## SELECTED TEXT
- Side A of the Canadian single

Single by Diana Ross & the Supremes

from the album Reflections
- B-side: "Time Changes Things"
- Released: February 29, 1968
- Recorded: April 21 and December 20, 1967; January 1 and 23, 1968
- Studio: Hitsville U.S.A., Detroit, Michigan
- Genre: Pop, psychedelic pop
- Length: 3:12 (album/single version)
- Label: Motown M 1122
- Songwriter: Holland–Dozier–Holland
- Producers: Lamont Dozier Brian Holland

Diana Ross & the Supremes singles chronology
| "In and Out of Love" (1967) | "Forever Came Today" (1968) | "Some Things You Never Get Used To" (1968) |

Reflections track listing
- 12 tracks Side one "Reflections"; "I'm Gonna Make It (I Will Wait For You)"; "Forever Came Today"; "I Can't Make It Alone"; "In and Out of Love"; "Bah-Bah-Bah"; Side two "What the World Needs Now Is Love"; "Up, Up and Away"; "Love (Makes Me Do Foolish Things)"; "Then"; "Misery Makes Its Home in My Heart"; "Ode to Billie Joe";

Audio
- "Forever Came Today" by Diana Ross & the Supremes on YouTube

Live video
- "Forever Came Today" by Diana Ross & the Supremes, performed on The Ed Sullivan Show on YouTube

= Forever Came Today =

1968 single by the Supremes

"Forever Came Today" is a 1968 song written and produced by the Motown collective of Holland–Dozier–Holland, and was first made into a hit as a single for Diana Ross & the Supremes in early 1968. A disco version of the song was released as a single seven years later by Motown group the Jackson 5.

==Overview==

===The Supremes version===
The release of "Forever Came Today" was the result of a work slowdown by Holland-Dozier-Holland in late 1967. The song was originally cut in April 1967 with vocals added in December, 1967 and January, 1968. HDH, and particularly lyricist Eddie Holland, had become dissatisfied with both their pay and the working atmosphere at Motown, and resultantly created very little music during the latter half of the year.

With no other Supremes singles ready for release, Motown had "Forever Came Today" prepared for release as a single. Mary Wilson, in her autobiography Dreamgirl: My Life as a Supreme, reported that "Forever Came Today" was the first of a series of Supremes singles she did not sing on. Motown used their in-house session singers, The Andantes, to provide background vocal instead.

The single stalled for two weeks at number twenty-eight on the Billboard Hot 100 pop singles chart in spring 1968. It was their first American single not to reach the top 10 since "Nothing but Heartaches". The song's lyrics feature a woman who is amazed by her boyfriend's love that she has waited 'forever' for, hence the saying "my forever came today." In spite of its showings on the pop charts, Holland-Dozier-Holland uphold "Forever Came Today" as one of the best Motown songs they ever wrote. Cash Box praised "the stunning vocal sound of Diana Ross" and "superlative orchestral tension," saying the song had "fine dance appeal and lyrical attraction."

## RECORD EXCERPTS
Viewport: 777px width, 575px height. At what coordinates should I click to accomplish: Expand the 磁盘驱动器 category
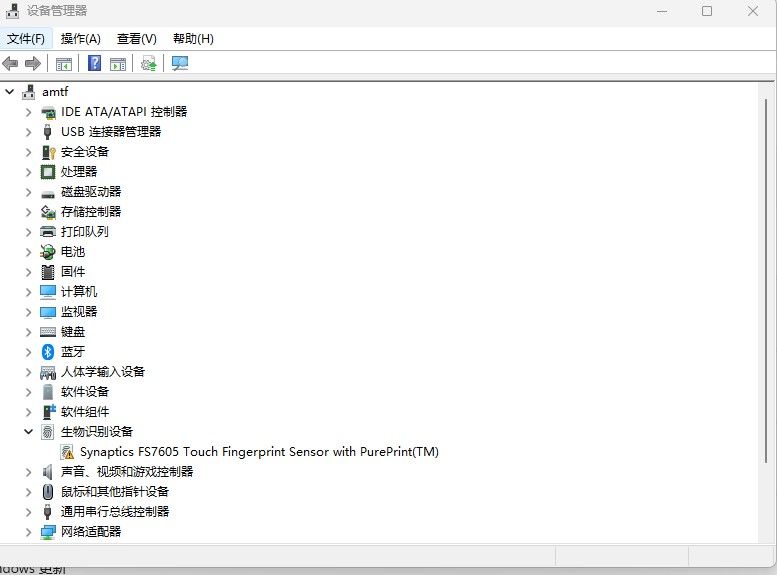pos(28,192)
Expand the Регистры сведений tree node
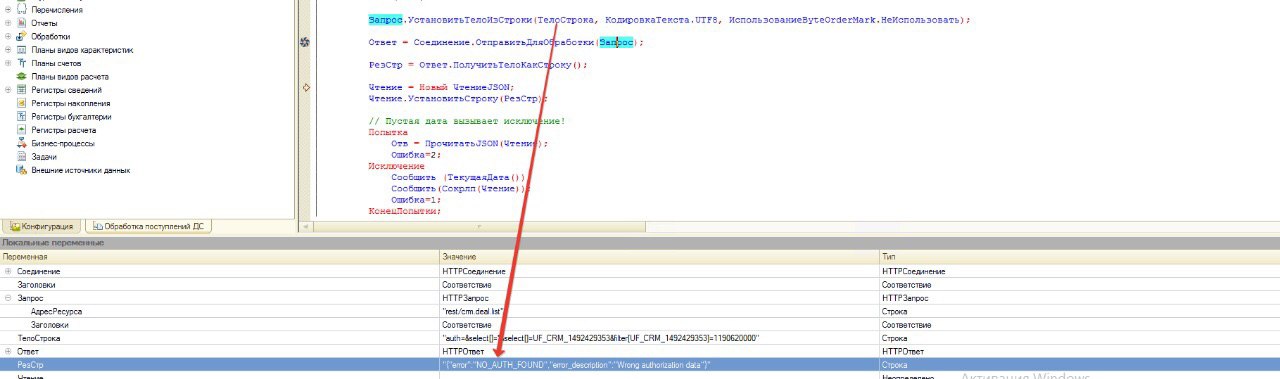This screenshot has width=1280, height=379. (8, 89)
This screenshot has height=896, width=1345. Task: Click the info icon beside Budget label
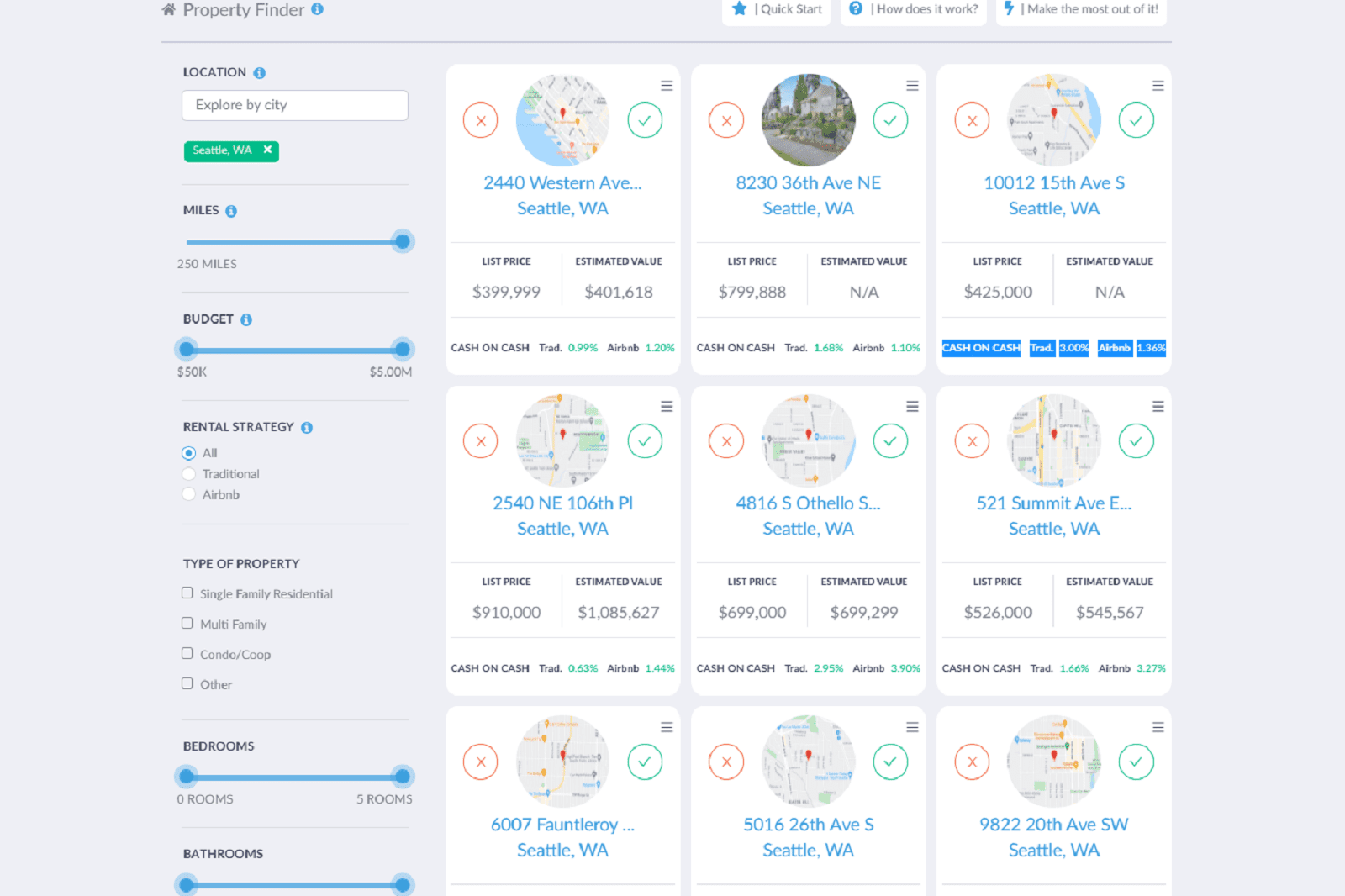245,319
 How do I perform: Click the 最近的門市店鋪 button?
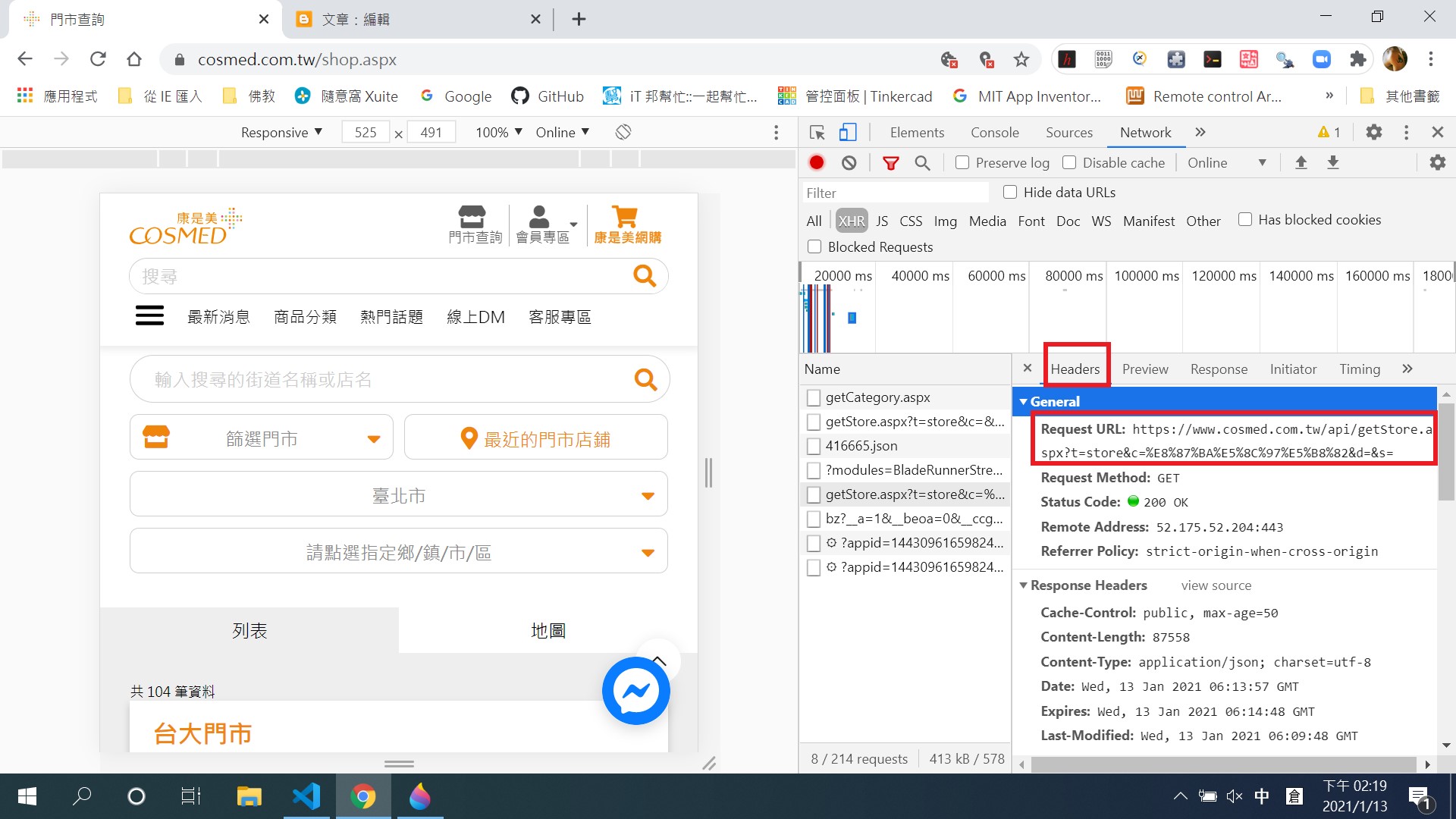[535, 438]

## SET EXERCISE
Copy out the stretch of the "Forever Came Today" article from "1968 single by" through "the Jackson 5.".

## FULL ANSWER
1968 single by the Supremes

"Forever Came Today" is a 1968 song written and produced by the Motown collective of Holland–Dozier–Holland, and was first made into a hit as a single for Diana Ross & the Supremes in early 1968. A disco version of the song was released as a single seven years later by Motown group the Jackson 5.